You must be able to earn a living if the partnership does not work out. Have a buyout agreement in advance and don’t accept restrictions that stop you working. Small geographical restrictions can be acceptable, but should you be forced to move out of town? Certainly not, in Rathbun’s view. And while you may grant the investor the right to continue to use your name on existing establishments, the agreement should not restrict you from using your name in commercial activities.
Include mandatory arbitration. It will save you a lot of legal costs and resolve legal issues in months, not years. The decisions of an arbitrator are legally binding on the parties and will be enforced by the courts.
Sixth Rule Of Going It Alone
Include mandatory arbitration in the agreement. Include everything in the agreement on which there could be a parting of the ways. Rathbun expects that the exact contents in any given agreement would vary but it must cover: • Culinary freedom (can the chef decide to make ‘Le Bistro’ suddenly Tex-Mex?) • Conditions under which the chef can be fired (e.g. embezzlement, drug dependency, moral turpitude, etc.) • Terms regarding other activities (e.g. does a speaking fee go into corporate funds? What about that $100,000 in cookbook royalties? What about the royalties on the chef’s book on motorcycle maintenance that he began to write in college and published after the investment agreement came into effect?) • Succession rules?
Rathbun repeats that everything that could possibly be divisive should be discussed in advance so that chef and investor are on the same page.
OTHER CAPITAL
I ask about Trinity Groves, Phil Romano’s solution to the capital-raising issue in which he and his investors back multiple restaurants, all in one location, in exchange for equity. Rathbun finds the concept interesting and thinks that it may be the answer for some chefs. Ultimately, the arrangement has to feel equitable to all involved.

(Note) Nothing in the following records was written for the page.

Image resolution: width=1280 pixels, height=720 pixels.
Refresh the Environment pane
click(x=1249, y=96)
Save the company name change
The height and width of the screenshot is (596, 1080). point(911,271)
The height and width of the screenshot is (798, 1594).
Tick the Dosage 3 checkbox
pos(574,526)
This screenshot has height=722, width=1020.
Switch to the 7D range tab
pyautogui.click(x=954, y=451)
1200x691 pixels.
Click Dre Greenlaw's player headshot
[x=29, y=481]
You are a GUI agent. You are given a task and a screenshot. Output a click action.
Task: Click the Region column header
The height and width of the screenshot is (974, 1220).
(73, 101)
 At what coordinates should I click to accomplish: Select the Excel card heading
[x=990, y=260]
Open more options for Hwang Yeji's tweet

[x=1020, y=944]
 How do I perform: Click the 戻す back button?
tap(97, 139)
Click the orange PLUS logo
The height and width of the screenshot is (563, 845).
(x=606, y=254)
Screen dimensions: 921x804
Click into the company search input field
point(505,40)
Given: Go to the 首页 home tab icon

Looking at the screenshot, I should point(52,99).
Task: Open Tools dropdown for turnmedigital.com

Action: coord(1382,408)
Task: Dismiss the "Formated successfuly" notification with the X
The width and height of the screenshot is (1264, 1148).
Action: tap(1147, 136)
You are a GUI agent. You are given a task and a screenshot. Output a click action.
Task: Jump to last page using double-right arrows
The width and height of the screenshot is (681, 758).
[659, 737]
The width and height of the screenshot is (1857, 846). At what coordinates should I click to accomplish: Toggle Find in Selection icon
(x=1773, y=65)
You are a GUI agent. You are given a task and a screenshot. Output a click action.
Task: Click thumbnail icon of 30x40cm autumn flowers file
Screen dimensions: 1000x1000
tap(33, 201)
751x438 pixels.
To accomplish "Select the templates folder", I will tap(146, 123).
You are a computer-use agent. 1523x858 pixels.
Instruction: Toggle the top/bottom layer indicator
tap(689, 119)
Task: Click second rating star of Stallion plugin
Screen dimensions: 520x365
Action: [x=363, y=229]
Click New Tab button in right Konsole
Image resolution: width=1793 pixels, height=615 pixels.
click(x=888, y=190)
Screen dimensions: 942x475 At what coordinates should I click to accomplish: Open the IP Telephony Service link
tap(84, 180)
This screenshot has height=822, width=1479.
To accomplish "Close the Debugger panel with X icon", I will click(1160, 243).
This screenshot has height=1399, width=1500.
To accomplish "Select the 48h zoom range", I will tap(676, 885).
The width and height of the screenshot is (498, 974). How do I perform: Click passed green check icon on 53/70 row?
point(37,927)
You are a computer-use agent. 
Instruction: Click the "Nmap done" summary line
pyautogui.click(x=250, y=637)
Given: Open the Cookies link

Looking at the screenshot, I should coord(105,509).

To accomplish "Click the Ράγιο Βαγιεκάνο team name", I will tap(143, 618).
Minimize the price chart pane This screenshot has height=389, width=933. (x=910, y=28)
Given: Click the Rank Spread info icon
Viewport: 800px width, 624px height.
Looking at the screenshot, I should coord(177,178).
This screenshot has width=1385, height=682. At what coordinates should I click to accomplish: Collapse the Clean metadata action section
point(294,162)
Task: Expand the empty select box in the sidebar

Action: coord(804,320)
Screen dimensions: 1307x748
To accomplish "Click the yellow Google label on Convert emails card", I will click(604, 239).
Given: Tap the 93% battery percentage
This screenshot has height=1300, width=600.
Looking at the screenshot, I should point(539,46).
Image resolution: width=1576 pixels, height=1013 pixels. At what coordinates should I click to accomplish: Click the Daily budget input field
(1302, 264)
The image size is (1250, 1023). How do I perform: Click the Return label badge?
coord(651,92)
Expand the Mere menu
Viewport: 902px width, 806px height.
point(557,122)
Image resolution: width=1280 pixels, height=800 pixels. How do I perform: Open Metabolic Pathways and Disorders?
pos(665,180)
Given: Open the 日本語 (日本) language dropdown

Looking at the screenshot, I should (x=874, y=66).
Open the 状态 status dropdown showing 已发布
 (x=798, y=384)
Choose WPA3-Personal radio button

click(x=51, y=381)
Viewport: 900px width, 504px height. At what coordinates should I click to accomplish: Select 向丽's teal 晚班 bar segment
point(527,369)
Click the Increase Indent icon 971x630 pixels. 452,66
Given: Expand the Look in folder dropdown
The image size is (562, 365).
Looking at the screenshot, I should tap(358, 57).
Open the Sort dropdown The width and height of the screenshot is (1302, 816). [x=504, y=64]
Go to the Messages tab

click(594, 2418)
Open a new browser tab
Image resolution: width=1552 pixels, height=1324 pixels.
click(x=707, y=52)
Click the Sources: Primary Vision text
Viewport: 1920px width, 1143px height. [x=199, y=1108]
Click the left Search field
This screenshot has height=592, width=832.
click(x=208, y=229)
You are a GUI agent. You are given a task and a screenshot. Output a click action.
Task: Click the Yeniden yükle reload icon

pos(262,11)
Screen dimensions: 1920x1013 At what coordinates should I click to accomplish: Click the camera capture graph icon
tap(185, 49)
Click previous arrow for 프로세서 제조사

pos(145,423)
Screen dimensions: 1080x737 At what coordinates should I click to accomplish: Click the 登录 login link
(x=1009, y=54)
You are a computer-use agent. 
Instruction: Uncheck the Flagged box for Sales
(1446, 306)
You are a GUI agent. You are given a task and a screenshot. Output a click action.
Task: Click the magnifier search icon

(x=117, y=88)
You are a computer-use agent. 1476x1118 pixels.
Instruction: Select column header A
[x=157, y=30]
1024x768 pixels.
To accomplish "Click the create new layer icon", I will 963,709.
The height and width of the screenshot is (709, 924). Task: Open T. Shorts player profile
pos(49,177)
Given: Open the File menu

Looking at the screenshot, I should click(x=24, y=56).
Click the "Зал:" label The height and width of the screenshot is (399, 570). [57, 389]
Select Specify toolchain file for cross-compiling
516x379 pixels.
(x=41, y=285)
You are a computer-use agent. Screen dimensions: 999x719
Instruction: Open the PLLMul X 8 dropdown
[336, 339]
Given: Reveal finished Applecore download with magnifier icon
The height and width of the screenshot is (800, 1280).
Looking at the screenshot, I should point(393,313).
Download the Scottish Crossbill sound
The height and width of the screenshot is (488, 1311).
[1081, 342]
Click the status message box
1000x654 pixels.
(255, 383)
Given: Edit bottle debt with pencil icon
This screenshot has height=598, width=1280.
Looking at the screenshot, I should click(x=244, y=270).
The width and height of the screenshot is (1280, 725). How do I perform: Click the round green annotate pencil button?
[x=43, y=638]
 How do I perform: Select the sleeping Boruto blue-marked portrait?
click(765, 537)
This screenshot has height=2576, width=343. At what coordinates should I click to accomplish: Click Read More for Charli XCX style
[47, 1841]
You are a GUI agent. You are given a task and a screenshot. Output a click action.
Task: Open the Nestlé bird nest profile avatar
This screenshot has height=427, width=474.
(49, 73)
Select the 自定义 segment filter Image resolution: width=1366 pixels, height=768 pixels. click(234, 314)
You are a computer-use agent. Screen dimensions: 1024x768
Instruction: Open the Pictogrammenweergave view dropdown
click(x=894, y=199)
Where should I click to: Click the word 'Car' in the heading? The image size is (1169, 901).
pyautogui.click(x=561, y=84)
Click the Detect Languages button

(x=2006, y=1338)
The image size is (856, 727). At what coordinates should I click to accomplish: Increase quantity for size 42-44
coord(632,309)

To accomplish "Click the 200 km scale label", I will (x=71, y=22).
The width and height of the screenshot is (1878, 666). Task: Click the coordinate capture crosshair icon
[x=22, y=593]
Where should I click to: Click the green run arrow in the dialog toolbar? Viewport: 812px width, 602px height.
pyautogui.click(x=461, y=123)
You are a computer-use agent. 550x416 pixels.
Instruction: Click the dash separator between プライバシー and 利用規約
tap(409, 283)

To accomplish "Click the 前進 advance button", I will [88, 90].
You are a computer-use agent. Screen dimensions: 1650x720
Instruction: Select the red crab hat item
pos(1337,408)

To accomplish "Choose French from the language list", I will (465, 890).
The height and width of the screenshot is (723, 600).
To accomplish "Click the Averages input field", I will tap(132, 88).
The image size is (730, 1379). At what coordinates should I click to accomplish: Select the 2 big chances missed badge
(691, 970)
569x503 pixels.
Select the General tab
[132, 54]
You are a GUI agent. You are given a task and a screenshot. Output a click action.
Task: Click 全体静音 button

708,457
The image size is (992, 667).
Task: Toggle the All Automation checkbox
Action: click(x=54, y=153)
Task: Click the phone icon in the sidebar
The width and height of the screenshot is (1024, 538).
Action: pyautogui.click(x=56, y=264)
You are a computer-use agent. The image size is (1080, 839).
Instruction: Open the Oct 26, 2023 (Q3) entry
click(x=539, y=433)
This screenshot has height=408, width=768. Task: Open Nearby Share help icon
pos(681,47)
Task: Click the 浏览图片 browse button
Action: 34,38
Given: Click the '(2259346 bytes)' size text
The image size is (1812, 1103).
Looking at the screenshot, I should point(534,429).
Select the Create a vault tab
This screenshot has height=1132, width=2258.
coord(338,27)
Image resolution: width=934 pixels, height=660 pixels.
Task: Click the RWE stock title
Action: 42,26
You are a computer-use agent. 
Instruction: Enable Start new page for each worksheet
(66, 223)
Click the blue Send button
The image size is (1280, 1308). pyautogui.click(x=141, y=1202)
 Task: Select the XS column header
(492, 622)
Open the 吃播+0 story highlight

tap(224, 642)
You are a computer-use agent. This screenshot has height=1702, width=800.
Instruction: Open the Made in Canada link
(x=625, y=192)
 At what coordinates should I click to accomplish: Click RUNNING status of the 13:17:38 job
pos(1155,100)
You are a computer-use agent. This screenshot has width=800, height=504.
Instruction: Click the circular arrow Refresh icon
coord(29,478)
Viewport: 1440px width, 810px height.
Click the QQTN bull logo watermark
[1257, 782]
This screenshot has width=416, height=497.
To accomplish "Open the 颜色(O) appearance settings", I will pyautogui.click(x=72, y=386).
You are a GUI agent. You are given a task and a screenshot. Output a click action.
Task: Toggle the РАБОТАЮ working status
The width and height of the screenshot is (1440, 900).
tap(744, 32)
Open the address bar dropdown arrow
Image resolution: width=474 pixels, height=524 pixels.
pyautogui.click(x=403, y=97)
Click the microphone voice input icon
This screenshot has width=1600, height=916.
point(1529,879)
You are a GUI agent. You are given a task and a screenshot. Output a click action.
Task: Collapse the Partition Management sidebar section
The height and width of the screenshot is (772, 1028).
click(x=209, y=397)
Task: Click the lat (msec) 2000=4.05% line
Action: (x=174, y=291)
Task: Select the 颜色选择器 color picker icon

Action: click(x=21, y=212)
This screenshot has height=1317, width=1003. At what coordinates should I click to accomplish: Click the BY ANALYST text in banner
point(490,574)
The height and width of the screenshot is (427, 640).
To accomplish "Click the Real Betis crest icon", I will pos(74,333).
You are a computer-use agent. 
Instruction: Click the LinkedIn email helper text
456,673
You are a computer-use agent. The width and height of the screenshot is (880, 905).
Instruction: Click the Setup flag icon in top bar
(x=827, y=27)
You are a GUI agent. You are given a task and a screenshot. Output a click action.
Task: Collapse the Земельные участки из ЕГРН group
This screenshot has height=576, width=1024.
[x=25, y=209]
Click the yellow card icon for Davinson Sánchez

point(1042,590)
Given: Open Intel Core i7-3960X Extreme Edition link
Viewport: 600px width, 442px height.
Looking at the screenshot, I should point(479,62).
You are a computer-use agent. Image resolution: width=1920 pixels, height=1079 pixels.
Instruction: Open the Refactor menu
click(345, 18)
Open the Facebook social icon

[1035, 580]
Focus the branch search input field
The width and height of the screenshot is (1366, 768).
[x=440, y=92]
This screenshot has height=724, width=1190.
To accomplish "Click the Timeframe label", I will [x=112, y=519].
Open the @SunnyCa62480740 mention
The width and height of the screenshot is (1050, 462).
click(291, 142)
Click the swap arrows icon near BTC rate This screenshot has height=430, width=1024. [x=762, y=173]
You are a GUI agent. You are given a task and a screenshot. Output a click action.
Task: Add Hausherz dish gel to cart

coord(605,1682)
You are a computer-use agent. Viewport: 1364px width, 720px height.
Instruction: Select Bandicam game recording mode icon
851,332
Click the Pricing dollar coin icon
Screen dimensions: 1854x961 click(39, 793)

Crowdfunding has got a lot of attention in recent years and Rathbun has participated in a GoFundMe campaign for restaurant equipment. He isn’t sure whether it would work for a restaurant where presumably investors would get food coupons.
KENT’S BOTTOM LINE
Striking out on your own is likely the biggest decision of your professional life. Don’t hurry it. Get lots of advice. Find an attorney you trust. When finding investors, spend lots of time with them before committing.